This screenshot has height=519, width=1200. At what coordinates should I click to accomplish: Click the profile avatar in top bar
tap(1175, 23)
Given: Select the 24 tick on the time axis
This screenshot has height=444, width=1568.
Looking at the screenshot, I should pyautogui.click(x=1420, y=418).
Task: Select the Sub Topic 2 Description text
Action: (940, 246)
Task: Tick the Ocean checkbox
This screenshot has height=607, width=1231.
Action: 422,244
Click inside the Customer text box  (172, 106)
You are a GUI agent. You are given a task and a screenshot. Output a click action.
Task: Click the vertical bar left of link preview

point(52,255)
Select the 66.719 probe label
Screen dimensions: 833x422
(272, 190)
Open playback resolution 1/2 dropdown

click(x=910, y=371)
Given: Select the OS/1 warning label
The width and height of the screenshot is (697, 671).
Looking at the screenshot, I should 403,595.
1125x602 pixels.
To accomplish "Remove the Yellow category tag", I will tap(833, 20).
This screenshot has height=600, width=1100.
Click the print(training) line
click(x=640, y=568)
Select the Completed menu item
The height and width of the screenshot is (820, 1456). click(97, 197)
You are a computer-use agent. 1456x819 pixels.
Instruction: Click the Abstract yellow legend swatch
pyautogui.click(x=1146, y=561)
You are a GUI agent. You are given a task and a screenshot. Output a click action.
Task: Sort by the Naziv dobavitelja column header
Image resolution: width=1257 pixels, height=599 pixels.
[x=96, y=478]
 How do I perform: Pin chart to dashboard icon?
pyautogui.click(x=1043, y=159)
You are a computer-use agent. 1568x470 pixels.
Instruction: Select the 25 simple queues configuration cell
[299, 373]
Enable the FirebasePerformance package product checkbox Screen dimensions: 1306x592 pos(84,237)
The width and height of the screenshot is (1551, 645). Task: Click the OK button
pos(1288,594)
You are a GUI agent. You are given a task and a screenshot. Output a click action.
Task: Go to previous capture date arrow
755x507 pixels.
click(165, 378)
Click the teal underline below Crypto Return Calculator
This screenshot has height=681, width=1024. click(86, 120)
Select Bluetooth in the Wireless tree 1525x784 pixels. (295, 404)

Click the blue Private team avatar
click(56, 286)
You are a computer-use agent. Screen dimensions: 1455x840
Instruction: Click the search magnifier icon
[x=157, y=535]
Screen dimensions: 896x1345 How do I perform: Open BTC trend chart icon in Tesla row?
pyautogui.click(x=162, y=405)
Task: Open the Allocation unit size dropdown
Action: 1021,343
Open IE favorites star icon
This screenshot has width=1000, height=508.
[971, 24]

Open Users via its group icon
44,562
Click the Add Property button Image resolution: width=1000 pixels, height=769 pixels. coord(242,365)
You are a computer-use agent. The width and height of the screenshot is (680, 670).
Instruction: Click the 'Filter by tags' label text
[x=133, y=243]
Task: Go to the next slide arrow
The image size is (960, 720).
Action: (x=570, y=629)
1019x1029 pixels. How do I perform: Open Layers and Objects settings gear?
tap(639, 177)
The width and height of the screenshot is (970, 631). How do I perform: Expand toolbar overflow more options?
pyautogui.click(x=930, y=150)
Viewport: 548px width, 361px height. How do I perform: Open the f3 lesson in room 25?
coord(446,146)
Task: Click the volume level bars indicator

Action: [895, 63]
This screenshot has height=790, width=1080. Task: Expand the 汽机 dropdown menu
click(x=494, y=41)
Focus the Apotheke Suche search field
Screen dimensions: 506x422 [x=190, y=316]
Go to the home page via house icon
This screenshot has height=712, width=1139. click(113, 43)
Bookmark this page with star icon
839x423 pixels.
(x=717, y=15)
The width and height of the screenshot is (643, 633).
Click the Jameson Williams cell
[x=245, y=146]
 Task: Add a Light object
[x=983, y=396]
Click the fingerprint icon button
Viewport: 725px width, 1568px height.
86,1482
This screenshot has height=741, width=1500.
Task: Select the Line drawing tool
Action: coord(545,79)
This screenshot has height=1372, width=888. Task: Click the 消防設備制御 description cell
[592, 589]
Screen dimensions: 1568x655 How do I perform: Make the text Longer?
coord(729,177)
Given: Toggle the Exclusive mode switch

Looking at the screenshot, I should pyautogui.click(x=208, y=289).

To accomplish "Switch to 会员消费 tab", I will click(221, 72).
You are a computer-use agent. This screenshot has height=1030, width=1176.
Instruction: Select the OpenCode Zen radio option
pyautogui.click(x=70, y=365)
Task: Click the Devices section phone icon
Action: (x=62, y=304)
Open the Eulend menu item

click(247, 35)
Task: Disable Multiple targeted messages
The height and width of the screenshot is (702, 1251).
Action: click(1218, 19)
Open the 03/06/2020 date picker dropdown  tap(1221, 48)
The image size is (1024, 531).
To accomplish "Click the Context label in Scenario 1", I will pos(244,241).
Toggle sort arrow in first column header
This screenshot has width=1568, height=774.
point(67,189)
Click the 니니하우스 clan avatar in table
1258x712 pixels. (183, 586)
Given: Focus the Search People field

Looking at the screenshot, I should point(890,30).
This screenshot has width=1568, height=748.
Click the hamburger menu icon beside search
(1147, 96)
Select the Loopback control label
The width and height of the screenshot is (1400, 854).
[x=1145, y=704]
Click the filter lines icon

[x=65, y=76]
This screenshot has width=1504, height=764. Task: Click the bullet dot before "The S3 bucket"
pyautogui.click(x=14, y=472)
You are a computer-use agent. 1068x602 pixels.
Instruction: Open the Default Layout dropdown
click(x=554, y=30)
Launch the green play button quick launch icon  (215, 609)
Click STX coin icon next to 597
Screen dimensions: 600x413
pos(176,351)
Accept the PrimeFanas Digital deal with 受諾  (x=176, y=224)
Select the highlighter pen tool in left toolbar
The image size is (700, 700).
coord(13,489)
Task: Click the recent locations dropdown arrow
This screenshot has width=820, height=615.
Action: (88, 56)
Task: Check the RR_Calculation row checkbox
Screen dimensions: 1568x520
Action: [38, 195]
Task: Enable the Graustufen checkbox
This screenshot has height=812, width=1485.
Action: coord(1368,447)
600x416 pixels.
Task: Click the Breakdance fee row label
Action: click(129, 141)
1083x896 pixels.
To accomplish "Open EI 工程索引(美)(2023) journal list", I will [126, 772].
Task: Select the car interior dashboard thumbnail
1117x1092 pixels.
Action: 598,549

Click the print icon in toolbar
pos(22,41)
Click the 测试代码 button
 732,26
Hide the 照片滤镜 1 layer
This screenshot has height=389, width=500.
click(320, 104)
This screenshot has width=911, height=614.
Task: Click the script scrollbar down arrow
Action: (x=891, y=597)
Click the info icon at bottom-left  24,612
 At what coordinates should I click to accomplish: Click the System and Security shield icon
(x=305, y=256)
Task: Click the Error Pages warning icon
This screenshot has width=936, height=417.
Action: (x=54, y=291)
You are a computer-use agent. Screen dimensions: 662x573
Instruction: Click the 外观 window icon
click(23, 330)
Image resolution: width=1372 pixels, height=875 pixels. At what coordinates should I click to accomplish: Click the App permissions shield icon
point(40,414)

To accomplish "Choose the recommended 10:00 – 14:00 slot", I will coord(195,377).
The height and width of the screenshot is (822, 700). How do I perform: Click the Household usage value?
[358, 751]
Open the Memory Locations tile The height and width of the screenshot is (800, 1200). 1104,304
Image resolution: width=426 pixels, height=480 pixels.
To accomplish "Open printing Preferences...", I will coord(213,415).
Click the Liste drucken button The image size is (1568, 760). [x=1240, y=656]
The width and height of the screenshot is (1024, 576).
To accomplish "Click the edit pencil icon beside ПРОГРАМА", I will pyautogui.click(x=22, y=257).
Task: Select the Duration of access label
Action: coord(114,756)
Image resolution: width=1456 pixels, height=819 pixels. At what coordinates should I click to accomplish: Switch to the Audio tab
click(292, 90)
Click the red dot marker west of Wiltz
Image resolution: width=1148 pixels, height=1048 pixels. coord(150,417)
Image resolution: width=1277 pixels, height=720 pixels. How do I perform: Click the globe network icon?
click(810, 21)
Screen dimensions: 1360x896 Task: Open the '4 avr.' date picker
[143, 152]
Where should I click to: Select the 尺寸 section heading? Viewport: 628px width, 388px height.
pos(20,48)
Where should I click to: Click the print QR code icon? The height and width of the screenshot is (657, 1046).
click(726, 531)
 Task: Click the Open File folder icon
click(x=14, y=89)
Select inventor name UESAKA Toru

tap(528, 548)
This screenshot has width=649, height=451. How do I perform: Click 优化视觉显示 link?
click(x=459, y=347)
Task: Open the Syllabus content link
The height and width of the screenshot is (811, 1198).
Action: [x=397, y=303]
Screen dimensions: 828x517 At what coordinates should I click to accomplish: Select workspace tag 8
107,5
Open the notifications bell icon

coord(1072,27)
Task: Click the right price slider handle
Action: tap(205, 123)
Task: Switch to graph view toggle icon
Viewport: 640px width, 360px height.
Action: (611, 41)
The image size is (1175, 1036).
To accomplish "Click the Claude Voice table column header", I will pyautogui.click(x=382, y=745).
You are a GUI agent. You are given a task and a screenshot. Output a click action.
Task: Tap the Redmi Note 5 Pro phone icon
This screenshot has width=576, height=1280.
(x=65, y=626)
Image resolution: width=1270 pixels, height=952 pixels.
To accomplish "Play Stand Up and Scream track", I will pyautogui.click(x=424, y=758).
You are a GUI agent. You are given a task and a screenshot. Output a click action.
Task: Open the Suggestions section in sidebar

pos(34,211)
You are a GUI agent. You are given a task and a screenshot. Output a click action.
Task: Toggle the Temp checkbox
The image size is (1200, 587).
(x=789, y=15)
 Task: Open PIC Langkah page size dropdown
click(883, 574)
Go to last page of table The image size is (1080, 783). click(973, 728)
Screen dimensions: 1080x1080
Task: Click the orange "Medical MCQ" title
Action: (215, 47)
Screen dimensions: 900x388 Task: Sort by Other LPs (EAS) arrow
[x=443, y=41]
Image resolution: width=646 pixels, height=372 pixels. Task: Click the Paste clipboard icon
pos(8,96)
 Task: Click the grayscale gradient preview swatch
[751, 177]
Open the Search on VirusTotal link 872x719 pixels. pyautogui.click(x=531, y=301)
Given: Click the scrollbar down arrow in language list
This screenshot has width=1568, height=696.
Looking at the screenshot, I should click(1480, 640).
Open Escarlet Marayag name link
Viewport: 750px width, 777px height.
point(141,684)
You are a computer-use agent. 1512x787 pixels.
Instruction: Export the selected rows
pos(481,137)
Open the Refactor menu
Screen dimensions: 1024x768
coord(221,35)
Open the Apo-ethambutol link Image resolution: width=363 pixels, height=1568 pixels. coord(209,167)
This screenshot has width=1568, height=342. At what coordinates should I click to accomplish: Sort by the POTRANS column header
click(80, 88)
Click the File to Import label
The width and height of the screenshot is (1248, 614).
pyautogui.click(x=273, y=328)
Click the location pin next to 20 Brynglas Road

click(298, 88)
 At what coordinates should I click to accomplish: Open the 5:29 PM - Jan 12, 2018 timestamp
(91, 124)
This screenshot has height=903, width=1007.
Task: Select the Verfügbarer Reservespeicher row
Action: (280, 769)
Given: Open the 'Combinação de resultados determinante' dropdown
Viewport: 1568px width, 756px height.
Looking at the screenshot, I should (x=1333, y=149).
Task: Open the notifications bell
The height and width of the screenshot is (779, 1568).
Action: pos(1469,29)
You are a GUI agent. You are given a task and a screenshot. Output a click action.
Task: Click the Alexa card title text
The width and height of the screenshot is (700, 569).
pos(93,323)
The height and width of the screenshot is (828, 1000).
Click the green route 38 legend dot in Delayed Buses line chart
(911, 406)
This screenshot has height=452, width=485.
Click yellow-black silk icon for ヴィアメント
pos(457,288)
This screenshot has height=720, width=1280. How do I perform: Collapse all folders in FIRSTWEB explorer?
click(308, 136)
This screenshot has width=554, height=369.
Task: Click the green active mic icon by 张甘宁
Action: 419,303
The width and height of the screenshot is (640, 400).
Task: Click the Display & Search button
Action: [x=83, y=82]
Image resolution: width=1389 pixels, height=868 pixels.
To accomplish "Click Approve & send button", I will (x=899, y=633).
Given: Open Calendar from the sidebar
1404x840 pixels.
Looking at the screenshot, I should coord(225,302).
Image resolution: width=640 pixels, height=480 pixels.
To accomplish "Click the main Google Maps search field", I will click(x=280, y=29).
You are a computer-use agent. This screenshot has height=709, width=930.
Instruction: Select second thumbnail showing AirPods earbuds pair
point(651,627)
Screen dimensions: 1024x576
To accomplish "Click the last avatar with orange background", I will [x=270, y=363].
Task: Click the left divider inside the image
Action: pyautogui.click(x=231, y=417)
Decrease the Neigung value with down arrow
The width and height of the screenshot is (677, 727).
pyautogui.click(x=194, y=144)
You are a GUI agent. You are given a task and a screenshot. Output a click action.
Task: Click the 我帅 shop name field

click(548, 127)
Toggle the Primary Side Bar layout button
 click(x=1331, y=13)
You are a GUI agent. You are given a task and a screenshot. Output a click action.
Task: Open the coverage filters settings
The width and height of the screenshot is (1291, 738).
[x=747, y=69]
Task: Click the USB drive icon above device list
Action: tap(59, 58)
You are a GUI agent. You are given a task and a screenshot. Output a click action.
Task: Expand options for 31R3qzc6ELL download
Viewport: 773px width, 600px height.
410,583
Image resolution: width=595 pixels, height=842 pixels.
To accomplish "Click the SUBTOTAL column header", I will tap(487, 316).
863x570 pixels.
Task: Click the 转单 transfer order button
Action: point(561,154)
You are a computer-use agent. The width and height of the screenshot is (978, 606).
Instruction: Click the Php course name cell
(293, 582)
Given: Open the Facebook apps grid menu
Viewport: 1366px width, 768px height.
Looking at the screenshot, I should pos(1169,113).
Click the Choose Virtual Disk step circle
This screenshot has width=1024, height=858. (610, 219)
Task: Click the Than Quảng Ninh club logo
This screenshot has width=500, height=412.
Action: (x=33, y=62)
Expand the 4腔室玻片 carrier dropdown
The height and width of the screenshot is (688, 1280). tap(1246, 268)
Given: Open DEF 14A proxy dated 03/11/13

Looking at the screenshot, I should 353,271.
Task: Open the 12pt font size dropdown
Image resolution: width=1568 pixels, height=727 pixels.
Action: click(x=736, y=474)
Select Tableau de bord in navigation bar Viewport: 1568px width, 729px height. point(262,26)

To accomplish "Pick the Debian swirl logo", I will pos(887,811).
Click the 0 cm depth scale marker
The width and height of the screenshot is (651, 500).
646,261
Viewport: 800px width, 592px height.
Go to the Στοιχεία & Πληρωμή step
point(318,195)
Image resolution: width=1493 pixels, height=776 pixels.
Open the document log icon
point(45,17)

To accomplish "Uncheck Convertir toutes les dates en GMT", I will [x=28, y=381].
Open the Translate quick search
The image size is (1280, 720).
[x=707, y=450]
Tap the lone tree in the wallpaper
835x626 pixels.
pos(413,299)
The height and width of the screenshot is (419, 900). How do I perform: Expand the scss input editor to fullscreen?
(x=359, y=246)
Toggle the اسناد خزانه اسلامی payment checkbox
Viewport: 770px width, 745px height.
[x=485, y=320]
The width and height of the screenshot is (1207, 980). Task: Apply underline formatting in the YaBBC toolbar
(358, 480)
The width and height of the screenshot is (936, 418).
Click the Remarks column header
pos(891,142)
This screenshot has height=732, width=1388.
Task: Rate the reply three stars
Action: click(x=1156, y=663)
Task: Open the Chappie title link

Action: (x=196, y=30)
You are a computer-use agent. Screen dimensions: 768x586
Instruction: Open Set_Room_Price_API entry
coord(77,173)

○ ○ ○

WHAT YOU SHOULD DO => Look above for the line with "Task: Click the vertical" and the line with "Given: Select the OS/1 warning label", and reproduce exactly those two lines plus every line between, nothing more.

REPLY =>
Task: Click the vertical bar left of link preview

point(52,255)
Select the 66.719 probe label
Screen dimensions: 833x422
(272, 190)
Open playback resolution 1/2 dropdown

click(x=910, y=371)
Given: Select the OS/1 warning label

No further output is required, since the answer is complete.